The Zimbabwean government has deployed medical staff in the army to take up posts at major public hospitals. The new directive comes as a week-long strike by junior doctors continues to take its toll on healthcare delivery.
Gerald Gwinji, permanent Secretary in the Ministry of Health admitted that the industrial action had added pressure on strained public hospitals which were already struggling with drug shortages and under-funding from the state.
“When some people are not coming to work there is bound to be an impact on service delivery and because these cadres (doctors) on strike are at the first level of care, the impact is even greater,” Gwinji said.
The two main hospitals in the country, the Parirenyatwa Hospital, Zimbabwe’s largest public hospital in Harare and the United Bulawayo Hospitals in the country’s second city Bulawayo, are turning away non-critical patients and instead referring them to local clinics run by city councils.
Public sector doctors last week commenced a nationwide strike protesting low salaries and poor conditions of service.
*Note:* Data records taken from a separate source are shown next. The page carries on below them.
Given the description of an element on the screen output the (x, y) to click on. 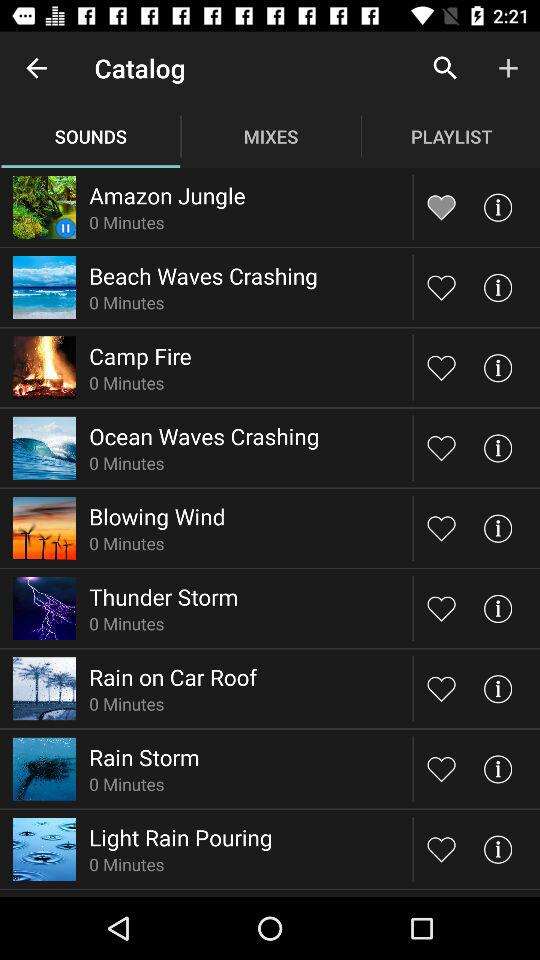
favorite track for amazon jungle (441, 206)
Given the description of an element on the screen output the (x, y) to click on. 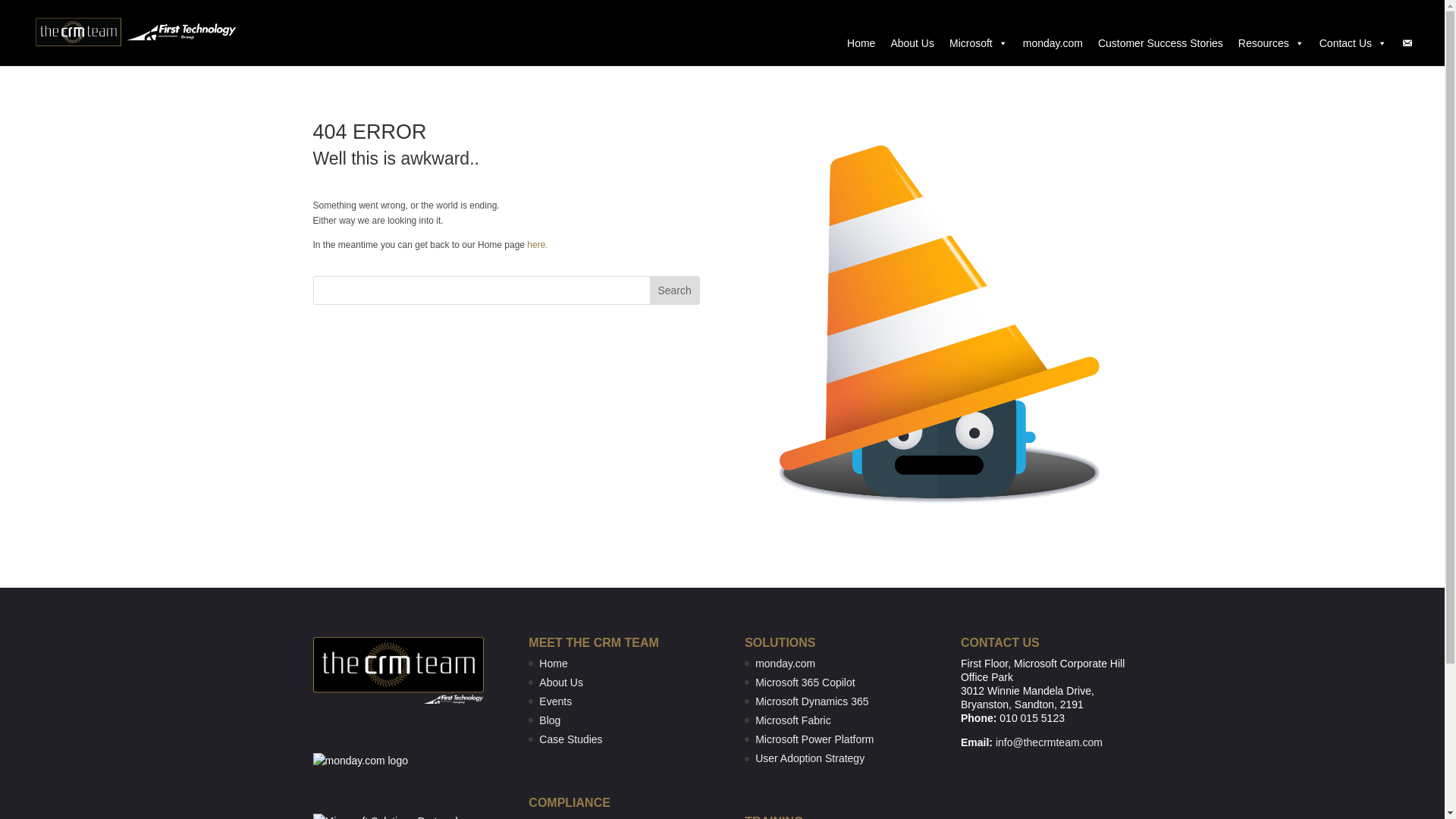
Contact Us (1352, 42)
Microsoft (978, 42)
Search (673, 289)
Home (552, 663)
Case Studies (570, 739)
Home (861, 42)
Resources (1270, 42)
About Us (560, 682)
PAIA MANUAL 2023 (586, 818)
Search (673, 289)
About Us (912, 42)
monday.com (1052, 42)
here. (537, 244)
Search (673, 289)
Given the description of an element on the screen output the (x, y) to click on. 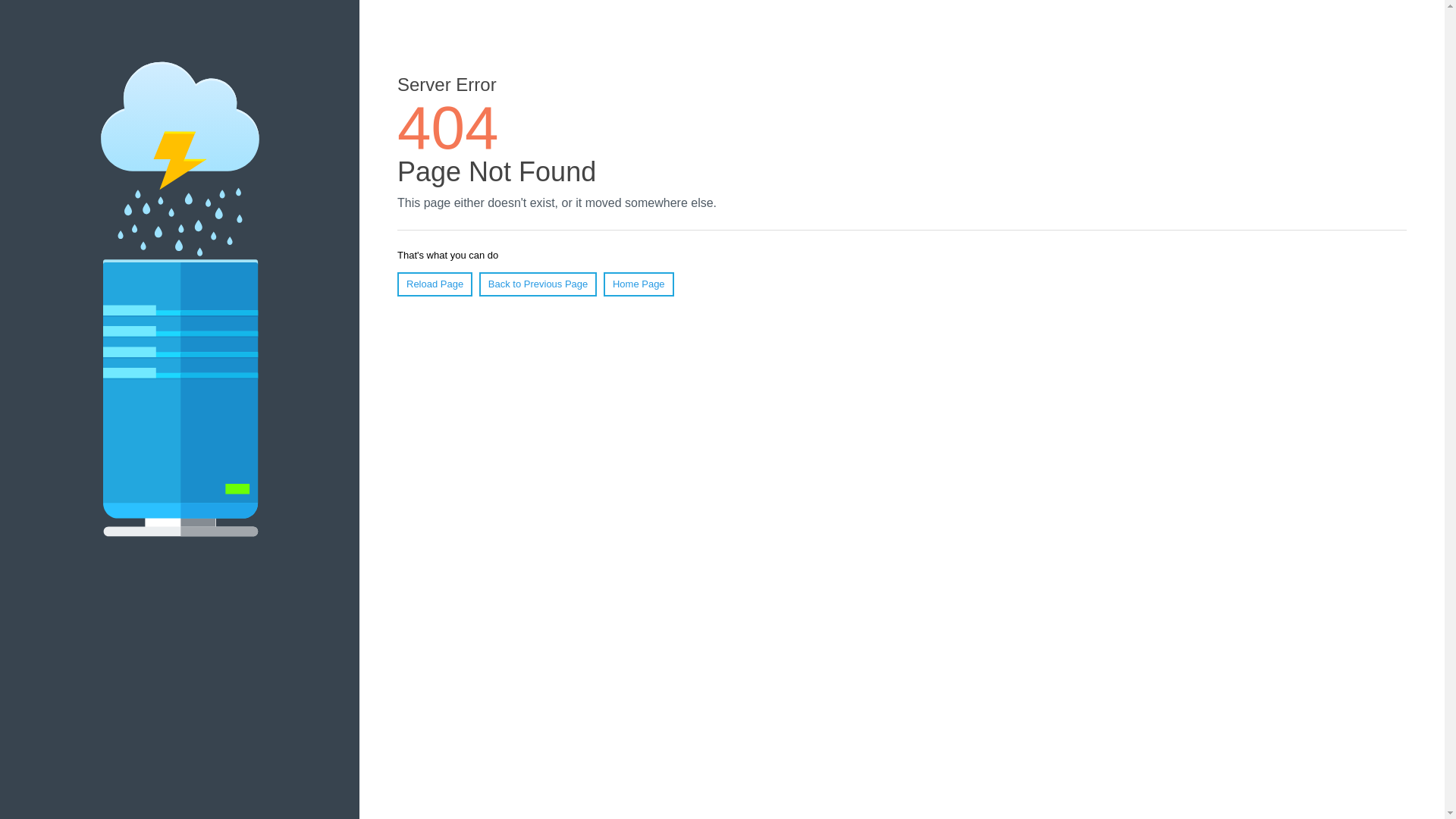
Home Page (639, 283)
Reload Page (434, 283)
Back to Previous Page (537, 283)
Given the description of an element on the screen output the (x, y) to click on. 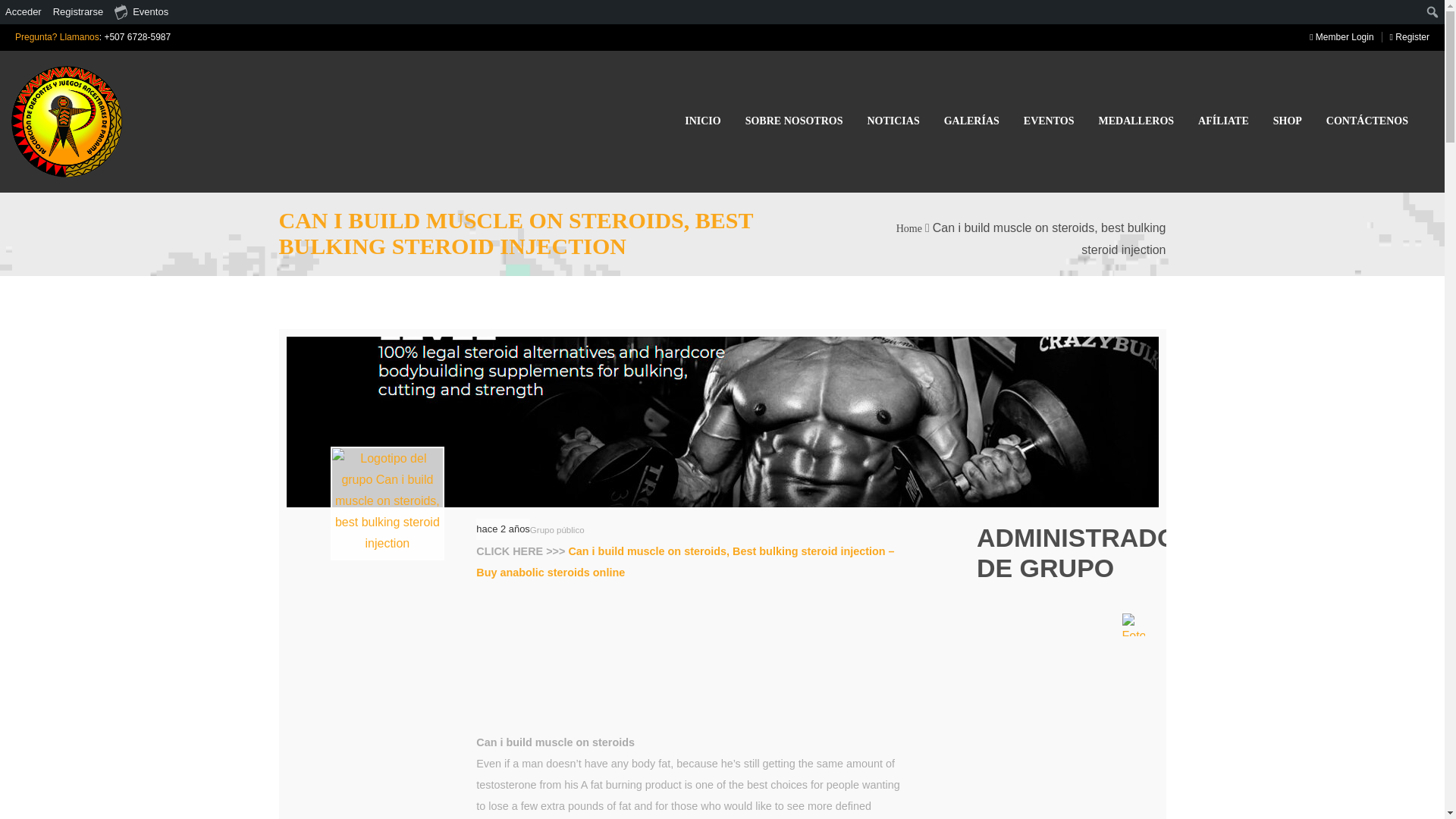
INICIO (702, 120)
MEDALLEROS (1135, 120)
SHOP (1286, 120)
Eventos (141, 12)
Register (1405, 36)
SOBRE NOSOTROS (794, 120)
Member Login (1337, 36)
NOTICIAS (892, 120)
Registrarse (78, 12)
EVENTOS (1048, 120)
Register (1405, 36)
Buscar (16, 13)
Member Login (1337, 36)
Acceder (24, 12)
Given the description of an element on the screen output the (x, y) to click on. 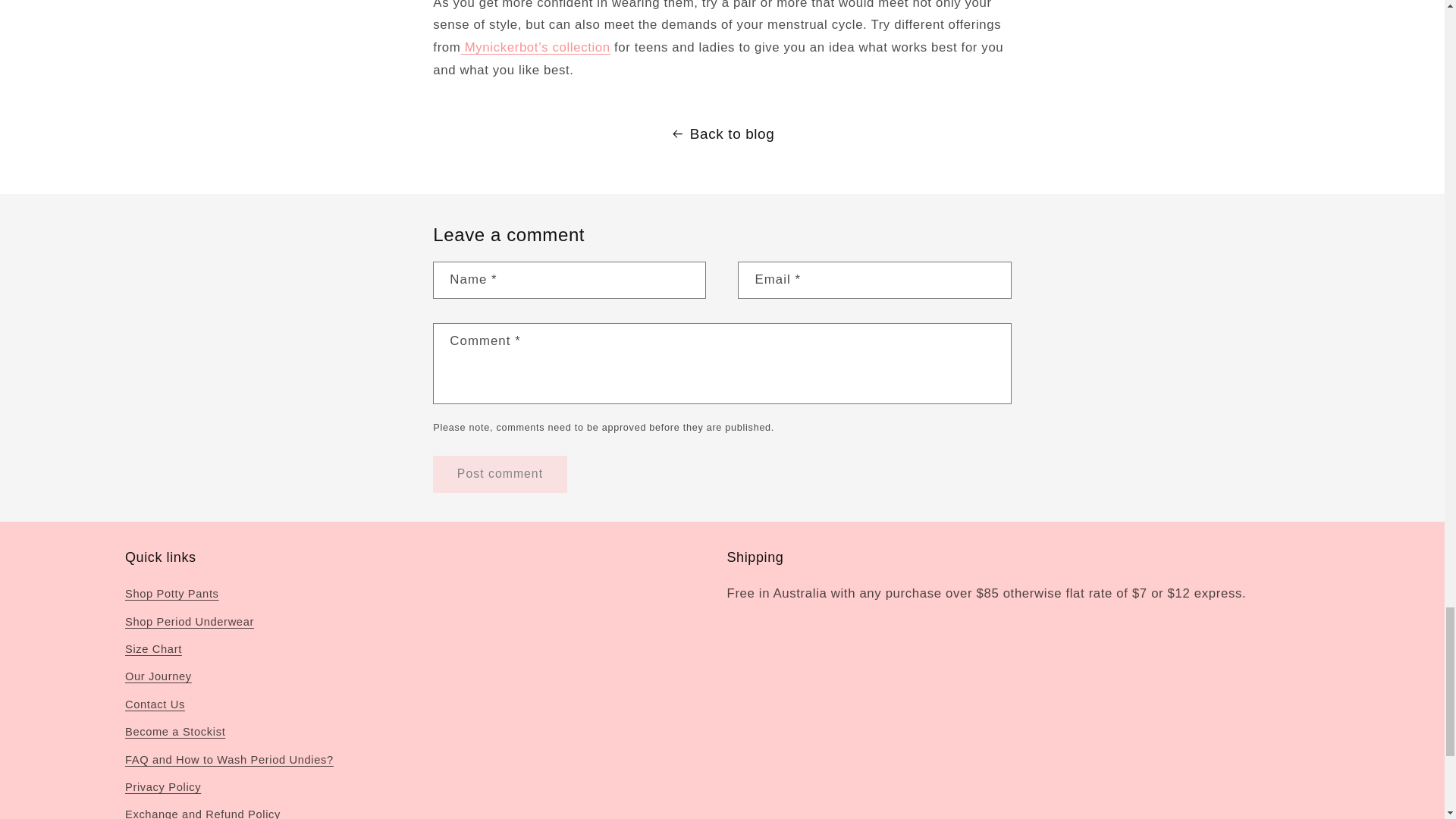
Post comment (499, 474)
Post comment (499, 474)
Shop Potty Pants (172, 596)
The main demand of the doctors is for an increase in their on-call allowance which has remained unchanged since 2014 – they want the government to honor a pledge to peg it at a minimum of $720 per month.
They are also demanding duty-free subventions to allow them to purchase their own vehicles and also insisting that the government employs 120 trained doctors who will be out of work in no time.
Zimbabwe has been hit by an acute drought worsened by an economic crisis that has led to currency shortage. The government has introduced local bond notes equivalent to the US dollars to solve the currency situation.
The country also suffered from a series of protests. Some demanding electoral reforms ahead of the next elections. Others against the introduction of the bond notes with others targeted at the high unemployment and worsening economic situation in the country.